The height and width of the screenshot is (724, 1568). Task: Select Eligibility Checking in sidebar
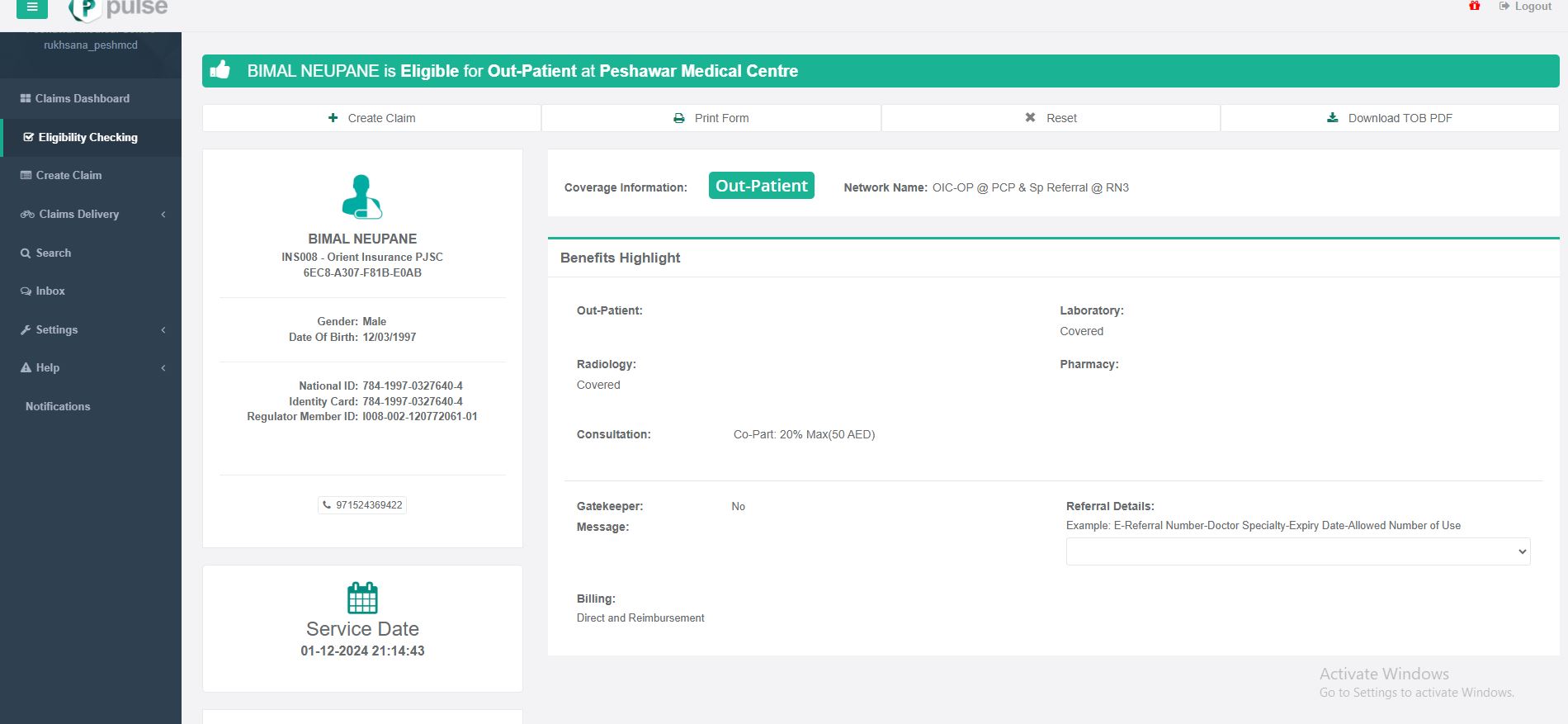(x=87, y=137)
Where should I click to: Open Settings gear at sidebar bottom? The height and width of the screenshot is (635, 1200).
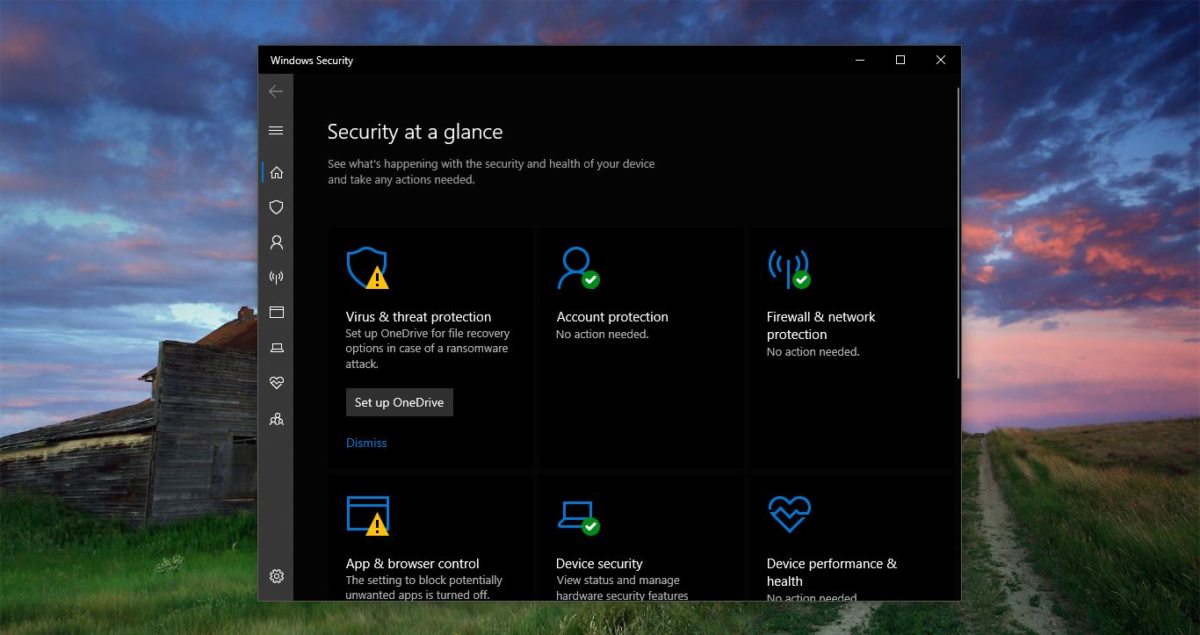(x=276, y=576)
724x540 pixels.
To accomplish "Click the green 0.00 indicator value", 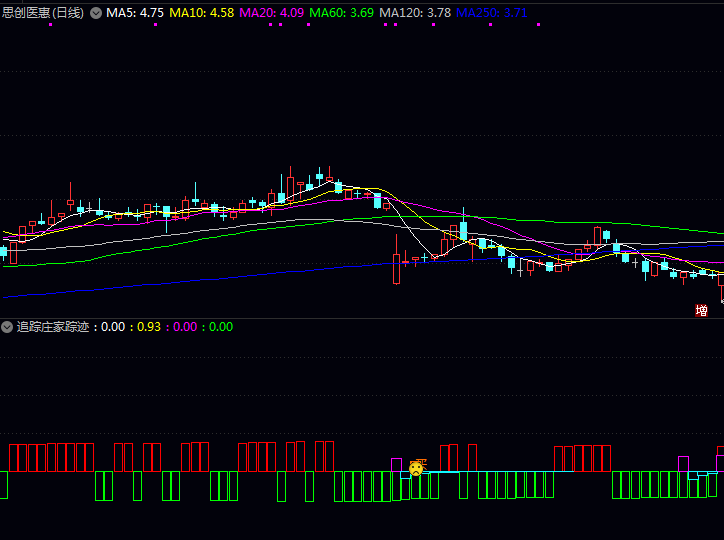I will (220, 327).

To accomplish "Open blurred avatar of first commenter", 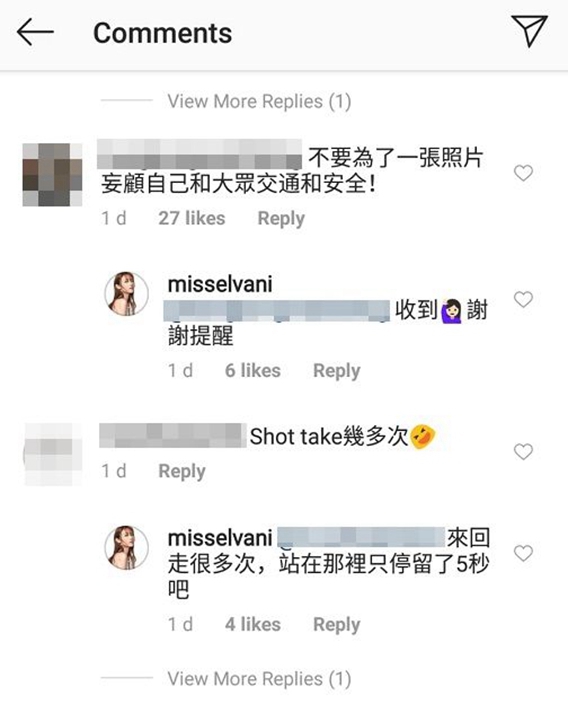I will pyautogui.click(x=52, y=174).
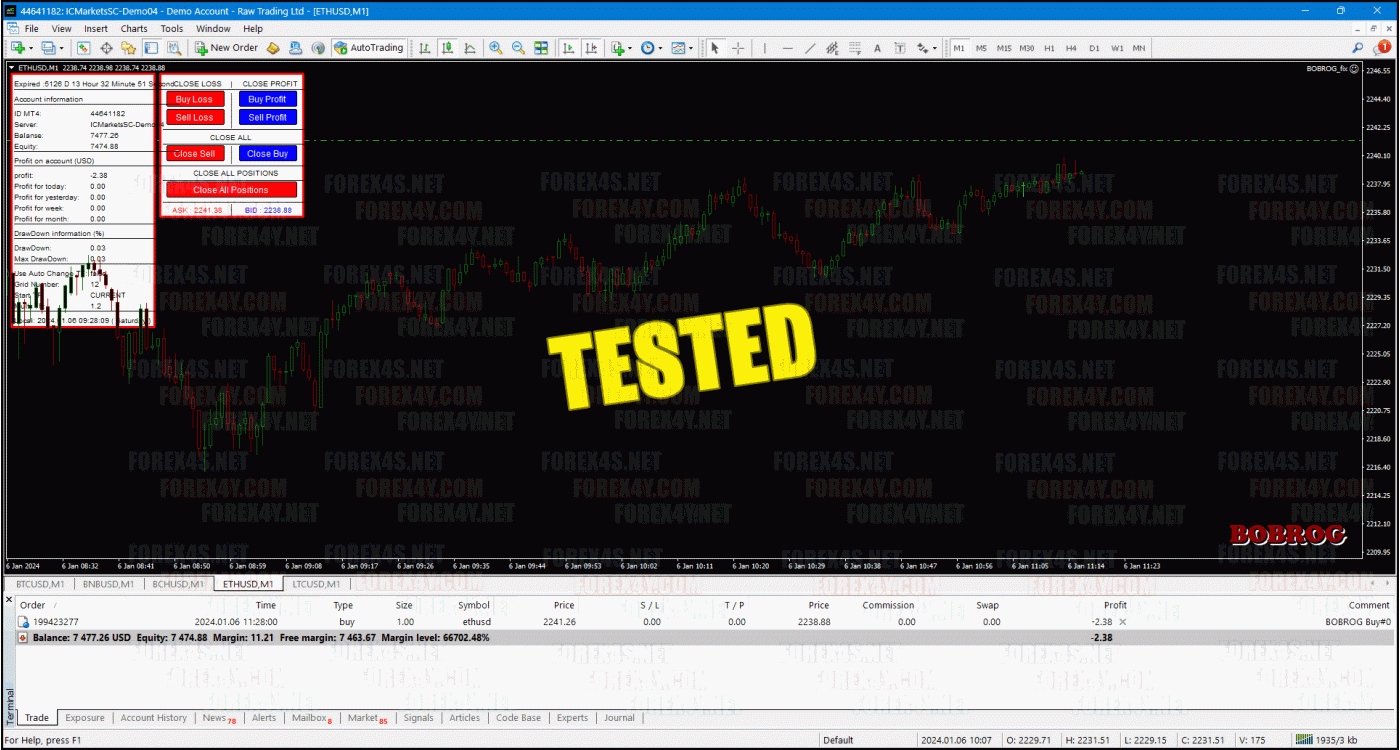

◆ GOAL OF THE EXERCISE ◆
Copy the lines starting with the first one and ending with the line that contains "(x=276, y=576)", including both ends. Leave out the pictures.

◆ RESPONSE TO THE TASK ◆
The height and width of the screenshot is (724, 1568). Task: Select Eligibility Checking in sidebar
(x=87, y=137)
Where should I click to: Open Settings gear at sidebar bottom? The height and width of the screenshot is (635, 1200).
(x=276, y=576)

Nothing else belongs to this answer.